- PAGE -
+ + + + +
- Cyril Schäublin at the 60th New York Film Festival (2022)
- Born: 1984 (age 41–42) Zurich, Switzerland
- Occupation: Filmmaker
- Years active: 2010s–present

= Cyril Schäublin =

Swiss filmmaker (born 1984)

Cyril Schäublin (born 1984) is a Swiss filmmaker. His feature films include Those Who Are Fine (2017) and Unrest (2022).

==Early life==
Schäublin was born in Zurich, Switzerland. Descending from a family of watch-factory workers in the Swiss Jura Mountains, he grew up in Zurich. He studied at Zhongxi, the Central Academy of Drama in Beijing, before continuing his education at the German Film and Television Academy Berlin.

==Career==
Schäublin's films have premiered at numerous international film festivals, including the Berlin International Film Festival, Locarno Film Festival, Toronto International Film Festival, San Sebastián International Film Festival, Viennale, International Film Festival Rotterdam and the New York Film Festival.

His work has also been screened in institutions like Centre Pompidou in Paris, Kunsthaus Zürich and the Museum of Modern Art in New York.
+ + + + +
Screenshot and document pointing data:
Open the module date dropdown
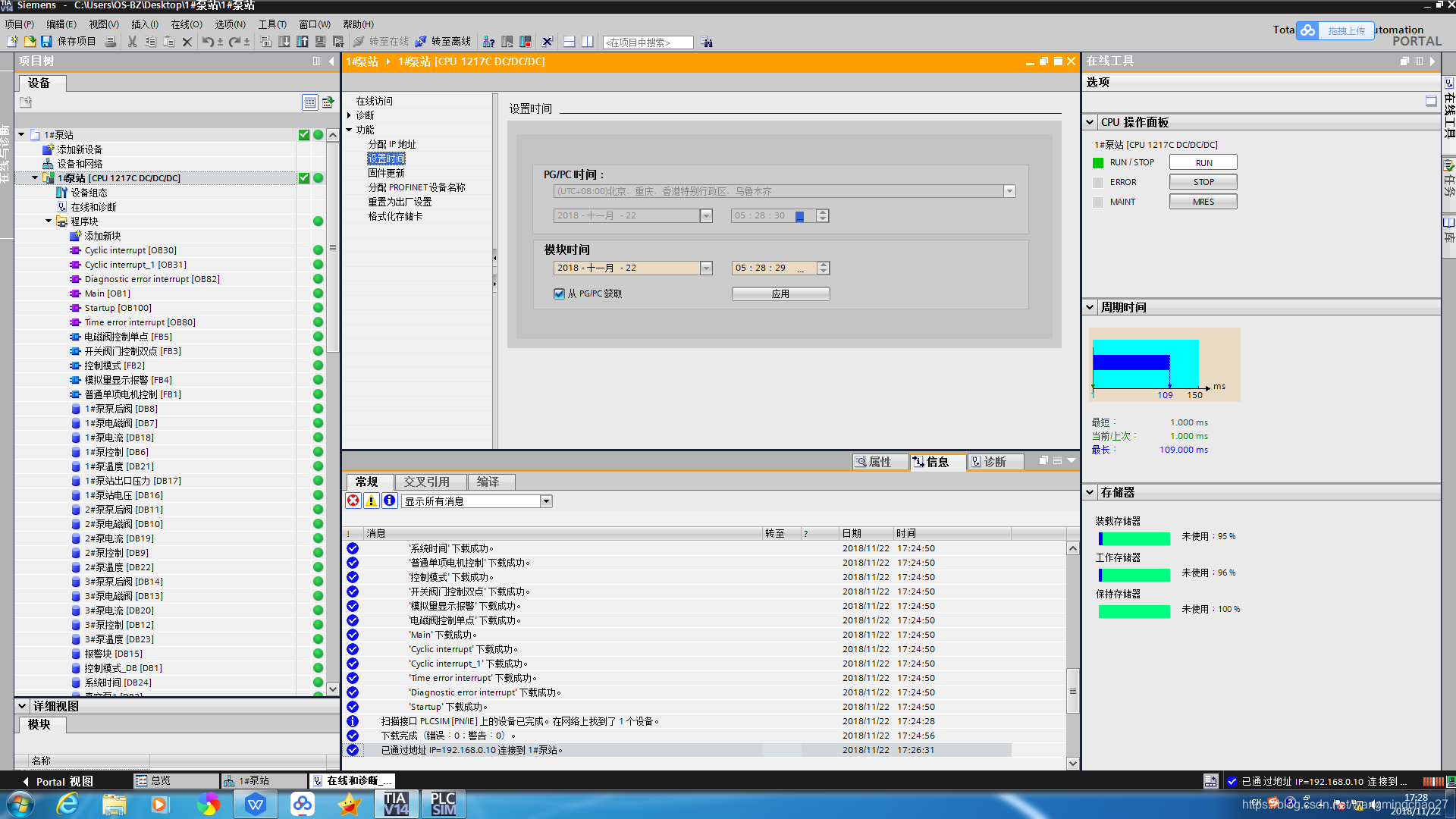pyautogui.click(x=706, y=268)
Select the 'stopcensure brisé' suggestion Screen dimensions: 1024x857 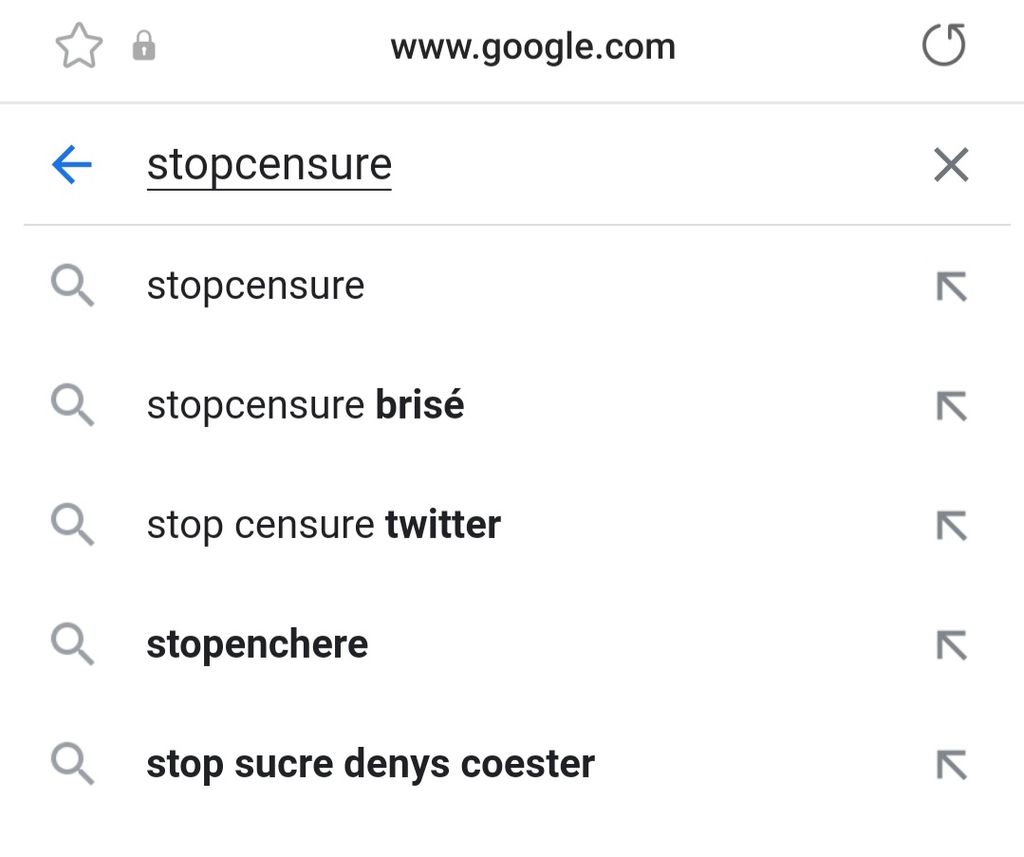pos(305,405)
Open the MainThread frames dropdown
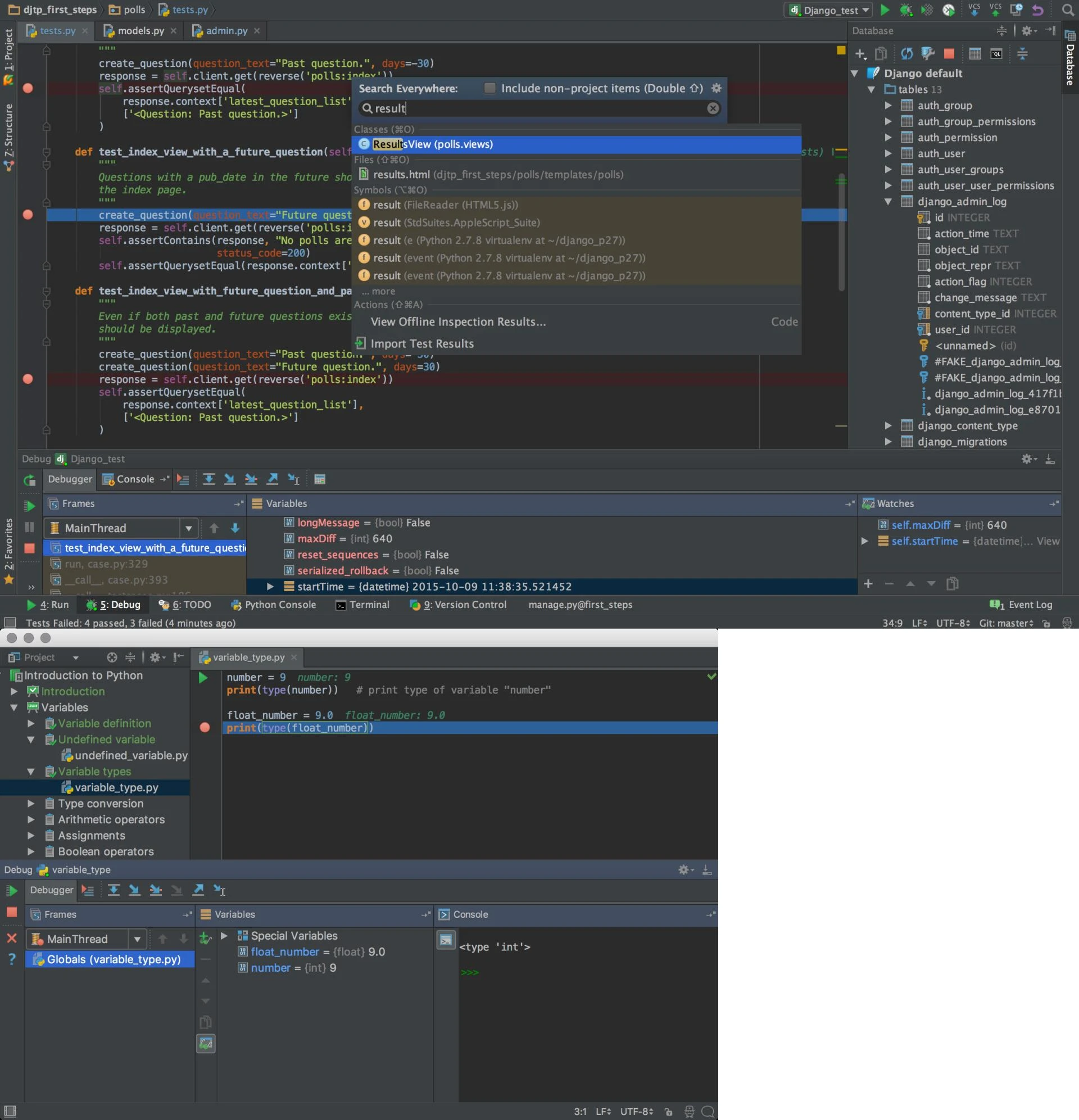The width and height of the screenshot is (1079, 1120). point(189,528)

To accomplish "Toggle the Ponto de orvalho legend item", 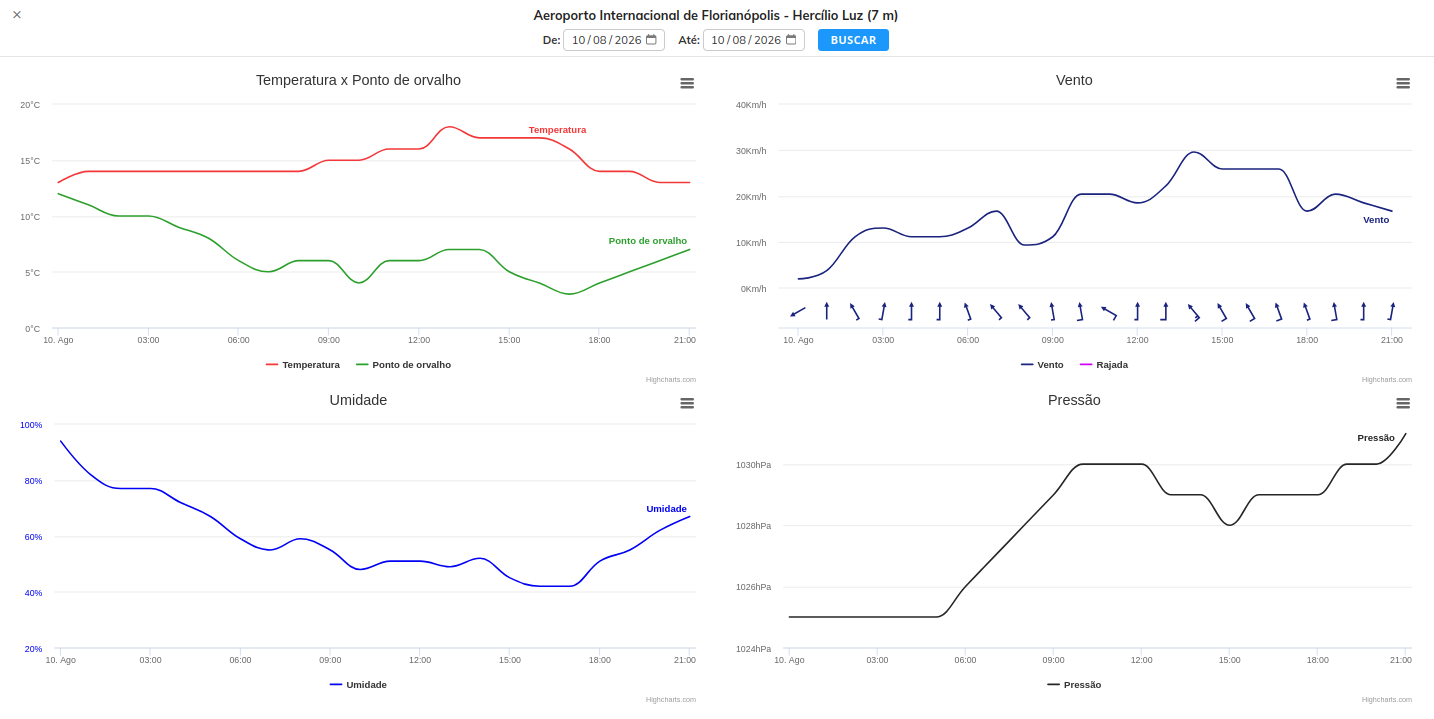I will (x=403, y=365).
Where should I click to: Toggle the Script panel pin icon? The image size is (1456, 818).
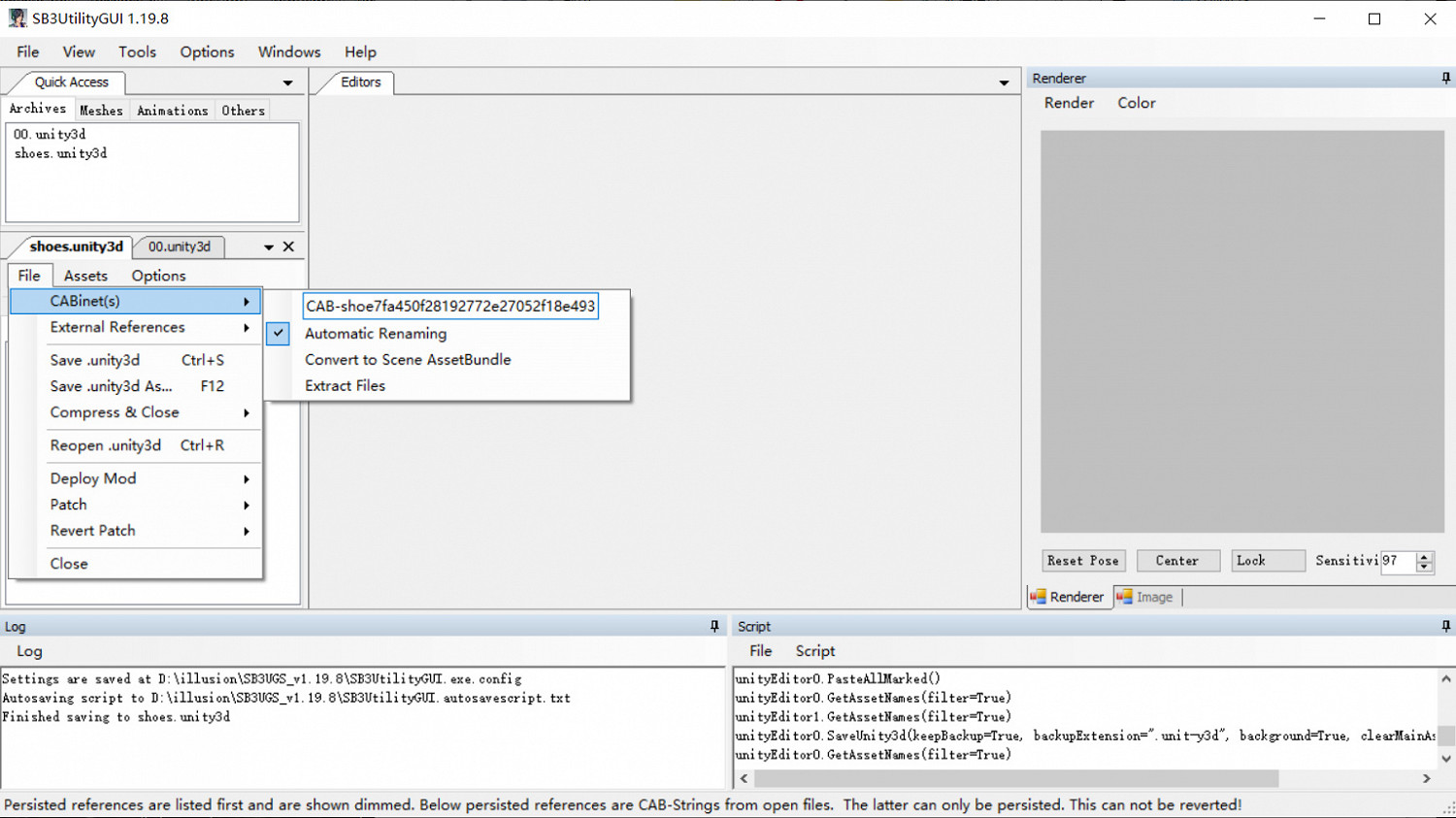[x=1445, y=627]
+ + + + +
- TO-DO LIST -
[1] Set down the part of the Schäublin biography starting at "Cyril Schäublin (born" and ending at "York Film Festival.", word for word.
[2] List each line of the rows that contains the word "Open", copied in full.
The Schäublin biography and the rows have no connection to each other.

- FULL ANSWERS -
[1]
Cyril Schäublin (born 1984) is a Swiss filmmaker. His feature films include Those Who Are Fine (2017) and Unrest (2022).

==Early life==
Schäublin was born in Zurich, Switzerland. Descending from a family of watch-factory workers in the Swiss Jura Mountains, he grew up in Zurich. He studied at Zhongxi, the Central Academy of Drama in Beijing, before continuing his education at the German Film and Television Academy Berlin.

==Career==
Schäublin's films have premiered at numerous international film festivals, including the Berlin International Film Festival, Locarno Film Festival, Toronto International Film Festival, San Sebastián International Film Festival, Viennale, International Film Festival Rotterdam and the New York Film Festival.

[2]
Open the module date dropdown
Open the MainThread frames dropdown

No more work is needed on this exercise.